R语言（一）SVM & LDA

2018-09-18 本文已影响2人 hlyyllyyl

Tutorial7

Yangkai Hong

17/09/2018

The R package “e1071” has the implementation of SVM with a number of kernel choices. Try to classify Ionosphere dataset from “mlbench” package with:

library(e1071)
library(mlbench)
data(Ionosphere)

(1) Linear kernel, polynomial kernel with different degrees, and radial basis kernel.

linear.model <- svm(x=Ionosphere[,-35],y=Ionosphere[,35],kernel='linear',type='C-classification',scale=FALSE)
poly3.model <- svm(x=Ionosphere[,-35],y=Ionosphere[,35],kernel='polynomial',degree=3,type='C-classification',scale=FALSE)
poly6.model <- svm(x=Ionosphere[,-35],y=Ionosphere[,35],kernel='polynomial',degree=6,type='C-classification',scale=FALSE)
radial.model <- svm(x=Ionosphere[,-35],y=Ionosphere[,35],kernel='radial',type='C-classification',scale=FALSE)

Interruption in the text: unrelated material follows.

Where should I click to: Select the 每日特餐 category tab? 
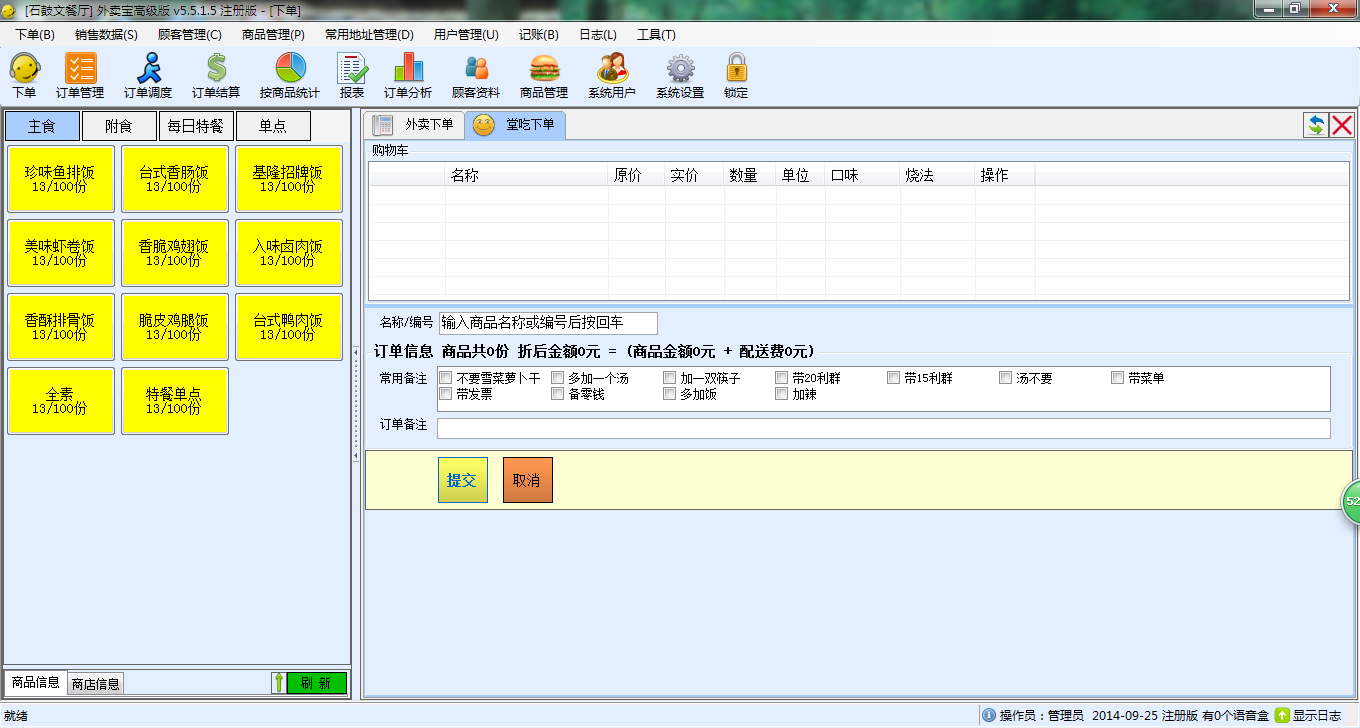tap(196, 127)
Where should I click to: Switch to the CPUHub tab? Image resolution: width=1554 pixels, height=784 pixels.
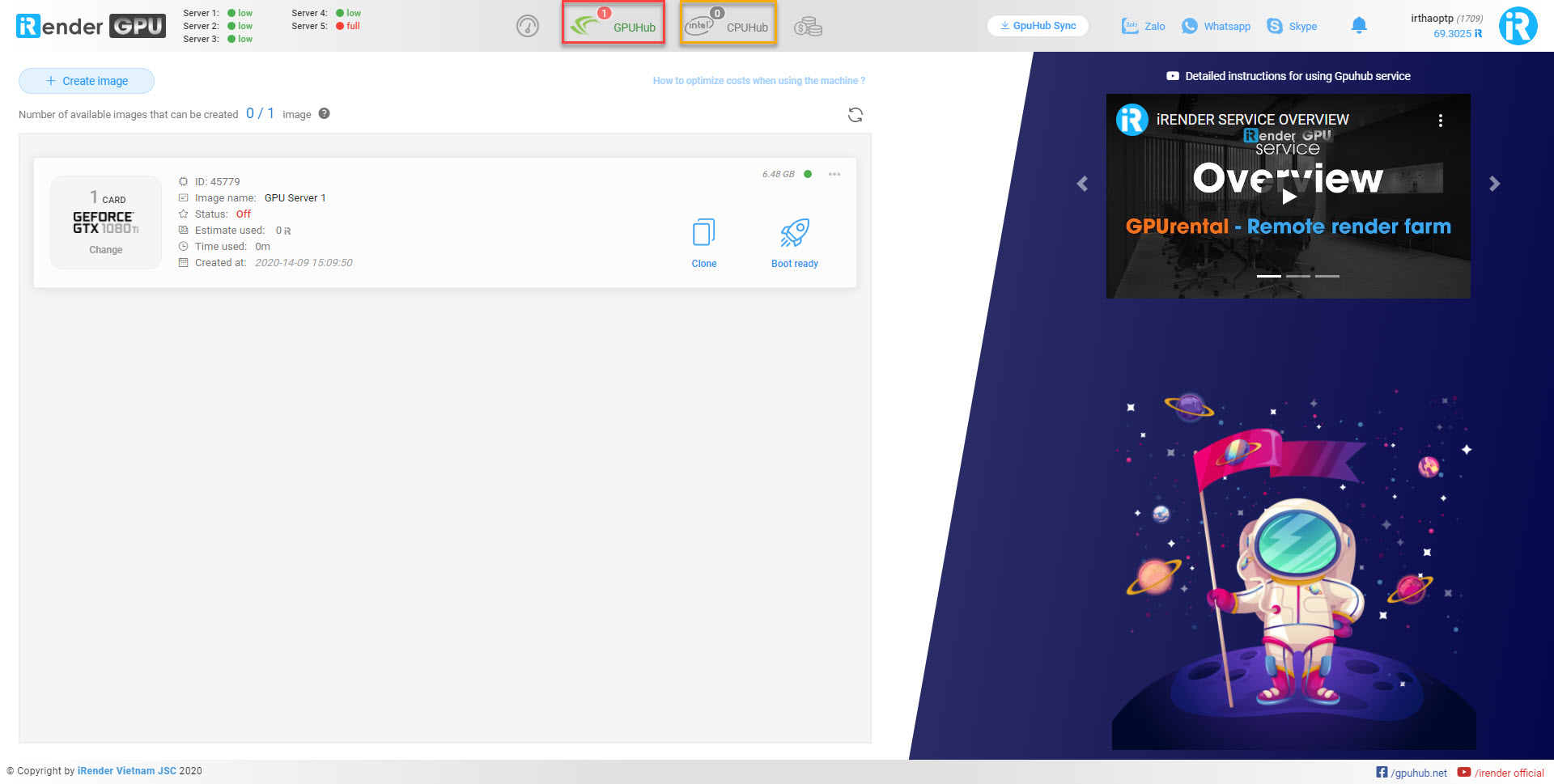click(728, 23)
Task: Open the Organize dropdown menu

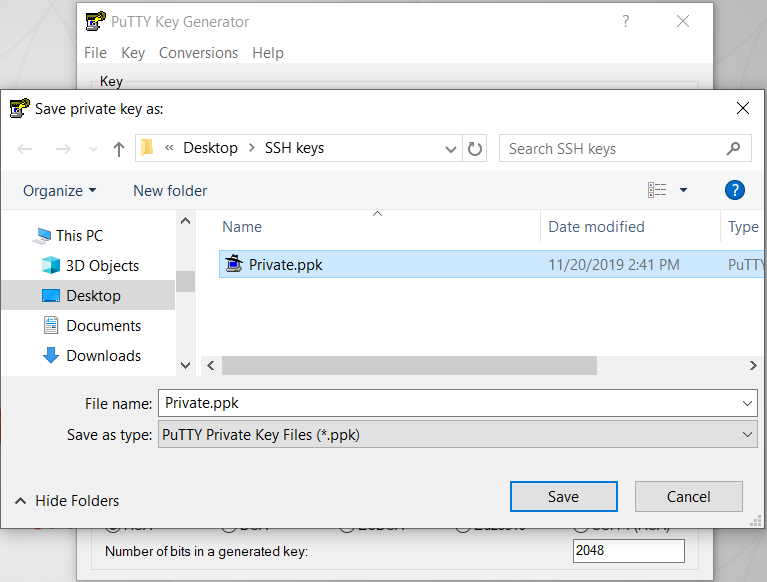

(2) Benchmark your classification accuracy using 10-fold cross-validation.

library(caret)
set.seed(1)
fold <- createFolds(Ionosphere$Class,k=10)
linearTrue <- c()
poly3True <- c()
poly6True <- c()
radialTrue <- c()
for(i in 1:length(fold)){
  truth <- Ionosphere$Class[fold[[i]]]
  linearPreds <- predict(linear.model,newdata = Ionosphere[fold[[i]],-35])
  poly3Preds <- predict(poly3.model,newdata = Ionosphere[fold[[i]],-35])
  poly6Preds <- predict(poly6.model,newdata = Ionosphere[fold[[i]],-35])
  radialPreds <- predict(radial.model,newdata = Ionosphere[fold[[i]],-35])
  linearTrue <- c(linearTrue,sum(linearPreds==truth))
  poly3True <- c(poly3True,sum(poly3Preds==truth))
  poly6True <- c(poly6True,sum(poly6Preds==truth))
  radialTrue <- c(radialTrue,sum(radialPreds==truth))
}
cat(c("Linear kernel accuracy:",sum(linearTrue)/nrow(Ionosphere),"\n"))
## Linear kernel accuracy: 0.923076923076923
cat(c("Polynomial kernel with degree 3 accuracy:",sum(poly3True)/nrow(Ionosphere),"\n"))
## Polynomial kernel with degree 3 accuracy: 0.689458689458689
cat(c("Polynomial kernel with degree 6 accuracy:",sum(poly6True)/nrow(Ionosphere),"\n"))
## Polynomial kernel with degree 6 accuracy: 0.641025641025641
cat(c("Radial kernel accuracy:",sum(radialTrue)/nrow(Ionosphere),"\n"))
## Radial kernel accuracy: 0.945868945868946

(3) Repeat the above classification using LDA with 10-fold cross-validation.

library(MASS)
ionosphere <- Ionosphere[,-2] #delete constant column
lda.model <- lda(Class~.,ionosphere) 
ldaTrue <- c()
for(i in 1:length(fold)){
  truth <- ionosphere$Class[fold[[i]]]
  ldaPreds <- predict(lda.model,ionosphere[fold[[i]],-34])$posterior[,'good'] 
  #cat(ldaPreds)
  lda.decision <- ifelse(ldaPreds > 0.5,'good','bad')
  ldaTrue <- c(ldaTrue,sum(lda.decision==truth))
}
cat(c("LDA accuracy:",sum(ldaTrue)/nrow(ionosphere)))
## LDA accuracy: 0.9002849002849

(4) Comment on the linear separability of the data based on the classification result using SVM with different kernels and LDA.

The linear separability of the data is high. Because accuracy of both linear kernel SVM and LDA are high, while accuracy of polynomial kernel SVM with degree 3 and 6 are low.